§ RECORD EXTRACTS
########################################
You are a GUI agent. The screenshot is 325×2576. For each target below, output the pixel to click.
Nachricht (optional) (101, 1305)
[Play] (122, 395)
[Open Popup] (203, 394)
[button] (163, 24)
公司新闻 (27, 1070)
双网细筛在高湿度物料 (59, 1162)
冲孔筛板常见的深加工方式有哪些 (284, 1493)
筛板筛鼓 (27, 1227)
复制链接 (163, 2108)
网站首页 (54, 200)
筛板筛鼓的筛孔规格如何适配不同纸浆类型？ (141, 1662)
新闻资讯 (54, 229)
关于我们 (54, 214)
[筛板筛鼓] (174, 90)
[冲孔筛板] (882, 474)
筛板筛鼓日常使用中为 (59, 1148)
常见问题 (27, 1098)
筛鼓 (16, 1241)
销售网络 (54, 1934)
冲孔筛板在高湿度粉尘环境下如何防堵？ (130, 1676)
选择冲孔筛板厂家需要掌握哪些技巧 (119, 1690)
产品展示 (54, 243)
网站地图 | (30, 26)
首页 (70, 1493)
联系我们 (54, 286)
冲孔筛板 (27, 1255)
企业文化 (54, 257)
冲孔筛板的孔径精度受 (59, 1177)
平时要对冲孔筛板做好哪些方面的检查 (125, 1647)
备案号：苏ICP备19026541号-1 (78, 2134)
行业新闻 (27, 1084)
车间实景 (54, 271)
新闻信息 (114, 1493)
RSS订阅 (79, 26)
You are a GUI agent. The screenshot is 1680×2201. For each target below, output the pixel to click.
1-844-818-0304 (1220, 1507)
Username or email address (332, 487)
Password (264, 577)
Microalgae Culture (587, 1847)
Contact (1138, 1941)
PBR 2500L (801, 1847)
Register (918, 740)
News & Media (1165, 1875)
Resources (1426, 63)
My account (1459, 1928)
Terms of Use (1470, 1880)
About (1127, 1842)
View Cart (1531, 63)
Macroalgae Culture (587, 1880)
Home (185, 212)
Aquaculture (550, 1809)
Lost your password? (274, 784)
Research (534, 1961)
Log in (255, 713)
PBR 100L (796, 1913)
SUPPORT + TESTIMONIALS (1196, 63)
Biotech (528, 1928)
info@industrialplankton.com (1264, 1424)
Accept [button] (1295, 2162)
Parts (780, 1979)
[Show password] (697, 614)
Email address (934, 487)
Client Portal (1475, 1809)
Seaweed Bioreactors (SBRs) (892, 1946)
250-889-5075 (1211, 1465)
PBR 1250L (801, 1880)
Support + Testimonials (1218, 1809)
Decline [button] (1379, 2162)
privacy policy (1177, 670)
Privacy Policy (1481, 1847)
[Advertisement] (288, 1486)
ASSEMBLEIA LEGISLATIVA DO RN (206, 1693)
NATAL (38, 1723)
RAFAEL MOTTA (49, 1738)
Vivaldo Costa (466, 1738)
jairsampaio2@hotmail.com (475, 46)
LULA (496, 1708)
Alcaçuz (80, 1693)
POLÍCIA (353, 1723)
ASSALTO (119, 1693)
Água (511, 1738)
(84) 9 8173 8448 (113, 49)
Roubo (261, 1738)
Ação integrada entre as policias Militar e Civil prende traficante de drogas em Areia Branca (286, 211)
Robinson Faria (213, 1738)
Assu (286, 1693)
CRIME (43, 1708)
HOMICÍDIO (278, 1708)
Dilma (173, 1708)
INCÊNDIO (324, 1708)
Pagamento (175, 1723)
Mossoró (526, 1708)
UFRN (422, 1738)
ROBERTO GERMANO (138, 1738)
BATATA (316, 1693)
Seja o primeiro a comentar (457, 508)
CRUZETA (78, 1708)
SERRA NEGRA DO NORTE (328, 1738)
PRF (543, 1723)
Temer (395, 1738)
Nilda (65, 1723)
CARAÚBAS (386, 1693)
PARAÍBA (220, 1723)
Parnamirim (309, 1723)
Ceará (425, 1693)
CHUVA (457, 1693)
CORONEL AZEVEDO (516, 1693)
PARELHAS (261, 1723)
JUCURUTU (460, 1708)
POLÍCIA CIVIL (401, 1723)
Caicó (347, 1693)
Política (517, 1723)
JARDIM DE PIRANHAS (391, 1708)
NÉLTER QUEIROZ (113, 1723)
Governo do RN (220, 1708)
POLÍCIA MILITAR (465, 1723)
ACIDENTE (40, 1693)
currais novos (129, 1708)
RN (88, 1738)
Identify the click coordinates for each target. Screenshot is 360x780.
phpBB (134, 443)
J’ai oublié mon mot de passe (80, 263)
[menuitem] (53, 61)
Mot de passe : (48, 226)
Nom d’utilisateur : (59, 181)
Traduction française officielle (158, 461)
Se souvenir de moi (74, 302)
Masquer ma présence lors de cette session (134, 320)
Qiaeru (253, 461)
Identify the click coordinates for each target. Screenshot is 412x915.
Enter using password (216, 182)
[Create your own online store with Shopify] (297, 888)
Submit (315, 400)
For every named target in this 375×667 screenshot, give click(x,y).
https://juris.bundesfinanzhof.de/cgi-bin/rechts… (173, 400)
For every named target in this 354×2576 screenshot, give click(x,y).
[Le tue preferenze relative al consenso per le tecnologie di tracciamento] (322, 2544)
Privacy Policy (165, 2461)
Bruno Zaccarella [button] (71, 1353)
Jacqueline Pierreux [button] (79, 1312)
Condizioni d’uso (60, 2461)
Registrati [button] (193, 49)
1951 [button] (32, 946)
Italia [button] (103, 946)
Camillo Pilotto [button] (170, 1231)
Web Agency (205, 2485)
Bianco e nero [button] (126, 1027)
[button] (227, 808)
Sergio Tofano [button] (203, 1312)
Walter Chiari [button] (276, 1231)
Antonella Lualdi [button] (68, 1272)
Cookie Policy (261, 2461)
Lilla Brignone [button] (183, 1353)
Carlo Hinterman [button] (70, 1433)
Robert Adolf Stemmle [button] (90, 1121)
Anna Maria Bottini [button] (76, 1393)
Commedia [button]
########################################
§ TASK DESCRIPTION
Find where the line with "[Open Popup] (203, 394)" sits in the material above, then copy exactly from it through the line with "新闻信息 (114, 1493)". Add no other line.

§ SOLVED EXERCISE
[Open Popup] (203, 394)
[button] (163, 24)
公司新闻 (27, 1070)
双网细筛在高湿度物料 (59, 1162)
冲孔筛板常见的深加工方式有哪些 (284, 1493)
筛板筛鼓 (27, 1227)
复制链接 (163, 2108)
网站首页 (54, 200)
筛板筛鼓的筛孔规格如何适配不同纸浆类型？ (141, 1662)
新闻资讯 (54, 229)
关于我们 (54, 214)
[筛板筛鼓] (174, 90)
[冲孔筛板] (882, 474)
筛板筛鼓日常使用中为 (59, 1148)
常见问题 (27, 1098)
筛鼓 (16, 1241)
销售网络 (54, 1934)
冲孔筛板在高湿度粉尘环境下如何防堵？ (130, 1676)
选择冲孔筛板厂家需要掌握哪些技巧 (119, 1690)
产品展示 (54, 243)
网站地图 | (30, 26)
首页 (70, 1493)
联系我们 (54, 286)
冲孔筛板 (27, 1255)
企业文化 (54, 257)
冲孔筛板的孔径精度受 (59, 1177)
平时要对冲孔筛板做好哪些方面的检查 (125, 1647)
备案号：苏ICP备19026541号-1 (78, 2134)
行业新闻 (27, 1084)
车间实景 (54, 271)
新闻信息 (114, 1493)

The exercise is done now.